2014-03-06 Thread Jürg Billeter
On Wed, 2014-03-05 at 19:17 +0100, Ulink wrote:
 Consider the following (dummy) functions which shows memory leaks here
 (valac 0.20.1 on ubuntu saucy 64Bit). It seems the problem exists with
 Gee.ArrayList too. May someone confirm this?

According to valgrind 3.9.0, there are no leaks with this test code on
my system (up-to-date Linux on x86-64).

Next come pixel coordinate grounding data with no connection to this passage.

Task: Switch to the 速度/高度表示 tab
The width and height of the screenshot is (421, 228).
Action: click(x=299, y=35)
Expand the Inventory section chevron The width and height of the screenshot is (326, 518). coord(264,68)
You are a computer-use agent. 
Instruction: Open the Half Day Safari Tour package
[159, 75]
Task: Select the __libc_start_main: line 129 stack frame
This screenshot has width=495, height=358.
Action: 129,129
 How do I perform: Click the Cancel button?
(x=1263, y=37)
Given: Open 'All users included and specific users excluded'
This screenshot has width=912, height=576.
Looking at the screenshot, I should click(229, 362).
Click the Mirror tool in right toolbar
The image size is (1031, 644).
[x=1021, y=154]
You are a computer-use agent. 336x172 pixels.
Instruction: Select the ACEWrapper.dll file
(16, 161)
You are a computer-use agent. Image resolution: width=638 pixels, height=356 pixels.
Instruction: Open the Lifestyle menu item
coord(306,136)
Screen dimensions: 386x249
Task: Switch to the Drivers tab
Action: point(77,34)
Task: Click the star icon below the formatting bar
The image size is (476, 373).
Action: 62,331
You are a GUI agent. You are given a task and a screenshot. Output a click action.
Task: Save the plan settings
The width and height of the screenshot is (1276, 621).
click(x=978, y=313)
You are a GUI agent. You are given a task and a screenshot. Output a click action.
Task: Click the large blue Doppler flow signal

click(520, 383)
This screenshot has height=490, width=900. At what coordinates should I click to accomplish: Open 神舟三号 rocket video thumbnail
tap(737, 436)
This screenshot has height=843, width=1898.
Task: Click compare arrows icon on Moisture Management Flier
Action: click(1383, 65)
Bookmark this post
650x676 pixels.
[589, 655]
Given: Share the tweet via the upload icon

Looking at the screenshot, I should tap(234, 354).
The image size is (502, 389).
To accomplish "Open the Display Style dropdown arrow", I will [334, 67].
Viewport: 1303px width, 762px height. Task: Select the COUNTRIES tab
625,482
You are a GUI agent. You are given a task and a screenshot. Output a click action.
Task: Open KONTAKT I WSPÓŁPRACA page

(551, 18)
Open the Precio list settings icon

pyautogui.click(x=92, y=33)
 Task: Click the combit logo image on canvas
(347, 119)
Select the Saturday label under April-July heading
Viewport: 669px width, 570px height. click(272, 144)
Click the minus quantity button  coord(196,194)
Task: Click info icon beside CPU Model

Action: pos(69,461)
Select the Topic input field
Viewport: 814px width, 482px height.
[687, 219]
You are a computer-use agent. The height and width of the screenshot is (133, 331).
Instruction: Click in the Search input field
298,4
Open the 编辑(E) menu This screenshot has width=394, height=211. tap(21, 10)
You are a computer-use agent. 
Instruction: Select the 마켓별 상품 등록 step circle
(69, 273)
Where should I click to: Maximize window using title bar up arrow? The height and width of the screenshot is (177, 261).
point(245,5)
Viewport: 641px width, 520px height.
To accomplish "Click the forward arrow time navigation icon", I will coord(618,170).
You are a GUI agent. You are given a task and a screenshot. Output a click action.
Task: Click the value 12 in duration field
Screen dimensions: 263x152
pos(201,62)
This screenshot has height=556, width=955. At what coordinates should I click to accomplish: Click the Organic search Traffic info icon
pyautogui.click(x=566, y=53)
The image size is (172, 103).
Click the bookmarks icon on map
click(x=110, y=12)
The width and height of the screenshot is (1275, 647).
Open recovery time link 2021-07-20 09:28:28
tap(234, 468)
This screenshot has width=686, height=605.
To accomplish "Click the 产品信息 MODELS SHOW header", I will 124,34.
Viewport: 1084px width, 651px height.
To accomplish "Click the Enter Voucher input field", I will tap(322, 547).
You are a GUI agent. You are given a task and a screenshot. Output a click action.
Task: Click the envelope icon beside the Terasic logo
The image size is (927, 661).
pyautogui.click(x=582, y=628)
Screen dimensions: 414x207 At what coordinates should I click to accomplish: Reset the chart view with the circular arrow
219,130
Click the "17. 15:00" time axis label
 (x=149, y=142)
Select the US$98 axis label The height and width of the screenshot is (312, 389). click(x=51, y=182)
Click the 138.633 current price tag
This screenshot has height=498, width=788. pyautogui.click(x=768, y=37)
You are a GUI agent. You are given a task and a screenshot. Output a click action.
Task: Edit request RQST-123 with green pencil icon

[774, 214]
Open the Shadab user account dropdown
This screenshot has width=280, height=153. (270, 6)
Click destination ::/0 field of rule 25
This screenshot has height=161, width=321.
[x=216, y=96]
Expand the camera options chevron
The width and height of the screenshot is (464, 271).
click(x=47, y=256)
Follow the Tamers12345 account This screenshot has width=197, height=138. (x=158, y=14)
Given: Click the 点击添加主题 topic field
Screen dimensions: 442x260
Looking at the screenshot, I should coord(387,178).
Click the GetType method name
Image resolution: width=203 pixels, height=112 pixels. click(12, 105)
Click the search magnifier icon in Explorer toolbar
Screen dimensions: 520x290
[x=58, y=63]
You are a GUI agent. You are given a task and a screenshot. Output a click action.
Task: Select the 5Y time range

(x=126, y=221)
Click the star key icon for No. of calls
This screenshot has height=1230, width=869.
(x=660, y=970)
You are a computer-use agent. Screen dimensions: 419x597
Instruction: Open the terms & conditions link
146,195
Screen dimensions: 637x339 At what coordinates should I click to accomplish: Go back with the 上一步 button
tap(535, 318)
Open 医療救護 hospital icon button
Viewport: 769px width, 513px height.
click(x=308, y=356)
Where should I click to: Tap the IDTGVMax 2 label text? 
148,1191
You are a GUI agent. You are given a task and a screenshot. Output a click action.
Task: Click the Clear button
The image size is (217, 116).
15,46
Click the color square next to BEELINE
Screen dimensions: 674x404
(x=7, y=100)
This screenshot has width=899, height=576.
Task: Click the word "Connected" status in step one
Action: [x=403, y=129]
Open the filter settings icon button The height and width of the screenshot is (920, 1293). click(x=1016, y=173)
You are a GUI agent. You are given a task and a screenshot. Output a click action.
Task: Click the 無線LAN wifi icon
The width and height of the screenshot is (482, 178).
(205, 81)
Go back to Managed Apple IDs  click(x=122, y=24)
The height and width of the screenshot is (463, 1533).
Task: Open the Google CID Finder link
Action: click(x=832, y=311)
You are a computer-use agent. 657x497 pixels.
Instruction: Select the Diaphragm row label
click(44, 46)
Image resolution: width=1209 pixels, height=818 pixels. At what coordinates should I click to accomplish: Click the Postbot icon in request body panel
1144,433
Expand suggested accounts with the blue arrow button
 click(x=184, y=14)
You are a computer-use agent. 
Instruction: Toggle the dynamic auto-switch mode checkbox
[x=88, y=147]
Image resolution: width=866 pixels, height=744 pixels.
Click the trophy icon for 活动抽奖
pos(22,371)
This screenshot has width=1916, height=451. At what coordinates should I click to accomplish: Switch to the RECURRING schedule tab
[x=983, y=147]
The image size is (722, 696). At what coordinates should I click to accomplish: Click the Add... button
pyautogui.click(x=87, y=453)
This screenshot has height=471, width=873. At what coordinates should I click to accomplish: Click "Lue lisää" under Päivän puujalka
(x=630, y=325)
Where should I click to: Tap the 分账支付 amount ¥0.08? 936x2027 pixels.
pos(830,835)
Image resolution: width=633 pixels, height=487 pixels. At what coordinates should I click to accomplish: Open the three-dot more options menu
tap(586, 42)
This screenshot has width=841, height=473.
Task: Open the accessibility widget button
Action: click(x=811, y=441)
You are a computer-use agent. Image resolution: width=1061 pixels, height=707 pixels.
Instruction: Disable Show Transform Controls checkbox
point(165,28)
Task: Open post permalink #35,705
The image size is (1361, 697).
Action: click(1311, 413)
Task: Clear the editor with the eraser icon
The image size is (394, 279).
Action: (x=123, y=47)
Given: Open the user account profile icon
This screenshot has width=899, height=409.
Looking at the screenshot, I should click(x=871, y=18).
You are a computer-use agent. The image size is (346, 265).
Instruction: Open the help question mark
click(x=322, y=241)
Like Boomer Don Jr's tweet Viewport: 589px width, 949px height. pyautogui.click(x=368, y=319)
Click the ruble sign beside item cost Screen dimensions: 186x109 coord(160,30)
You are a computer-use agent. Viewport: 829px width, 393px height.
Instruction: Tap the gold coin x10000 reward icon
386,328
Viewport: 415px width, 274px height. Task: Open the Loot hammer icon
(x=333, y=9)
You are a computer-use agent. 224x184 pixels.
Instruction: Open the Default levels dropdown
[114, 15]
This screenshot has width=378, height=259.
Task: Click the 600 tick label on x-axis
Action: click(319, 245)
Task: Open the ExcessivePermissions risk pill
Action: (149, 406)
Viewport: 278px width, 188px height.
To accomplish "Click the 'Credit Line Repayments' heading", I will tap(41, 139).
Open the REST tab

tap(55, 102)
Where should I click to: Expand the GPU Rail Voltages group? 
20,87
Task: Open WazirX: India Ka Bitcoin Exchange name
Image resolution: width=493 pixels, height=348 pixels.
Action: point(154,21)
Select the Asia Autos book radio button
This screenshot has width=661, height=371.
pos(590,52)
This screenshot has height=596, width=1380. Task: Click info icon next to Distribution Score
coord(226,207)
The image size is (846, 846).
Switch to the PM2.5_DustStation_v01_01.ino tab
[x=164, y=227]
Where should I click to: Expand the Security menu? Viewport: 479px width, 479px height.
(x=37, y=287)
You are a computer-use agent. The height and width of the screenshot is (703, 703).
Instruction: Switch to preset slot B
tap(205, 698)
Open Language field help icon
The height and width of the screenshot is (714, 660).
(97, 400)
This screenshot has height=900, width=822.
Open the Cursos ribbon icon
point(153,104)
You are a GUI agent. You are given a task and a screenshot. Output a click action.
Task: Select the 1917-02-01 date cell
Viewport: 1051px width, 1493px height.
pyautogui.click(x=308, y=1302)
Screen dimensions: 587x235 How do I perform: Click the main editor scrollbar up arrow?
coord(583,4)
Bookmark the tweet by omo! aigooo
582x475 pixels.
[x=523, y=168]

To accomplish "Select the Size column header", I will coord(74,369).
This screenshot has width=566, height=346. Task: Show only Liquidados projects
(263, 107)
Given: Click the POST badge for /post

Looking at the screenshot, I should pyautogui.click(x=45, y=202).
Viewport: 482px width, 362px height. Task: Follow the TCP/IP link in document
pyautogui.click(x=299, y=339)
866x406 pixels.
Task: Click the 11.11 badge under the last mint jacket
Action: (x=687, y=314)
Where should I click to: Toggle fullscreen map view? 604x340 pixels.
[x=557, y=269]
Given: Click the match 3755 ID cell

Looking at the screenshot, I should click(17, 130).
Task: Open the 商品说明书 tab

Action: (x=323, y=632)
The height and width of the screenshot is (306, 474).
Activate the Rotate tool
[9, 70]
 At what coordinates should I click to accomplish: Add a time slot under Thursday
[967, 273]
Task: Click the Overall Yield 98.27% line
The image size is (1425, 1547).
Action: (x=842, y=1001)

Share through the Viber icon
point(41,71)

I've tested with valac 0.20.1
and valac 0.22.1.

void main() {
Dummy1(100);
Dummy2(20);
Dummy3();
}

==20163== LEAK SUMMARY:
==20163==definitely lost: 0 bytes in 0 blocks
==20163==indirectly lost: 0 bytes in 0 blocks
==20163==  possibly lost: 4,748 bytes in 85 blocks
==20163==still reachable: 37,264 bytes in 170 blocks
==20163== suppressed: 0 bytes in 0 blocks

'possibly lost' and 'still reachable' are all related to GObject
initialization and I'm just missing suppression lists for this.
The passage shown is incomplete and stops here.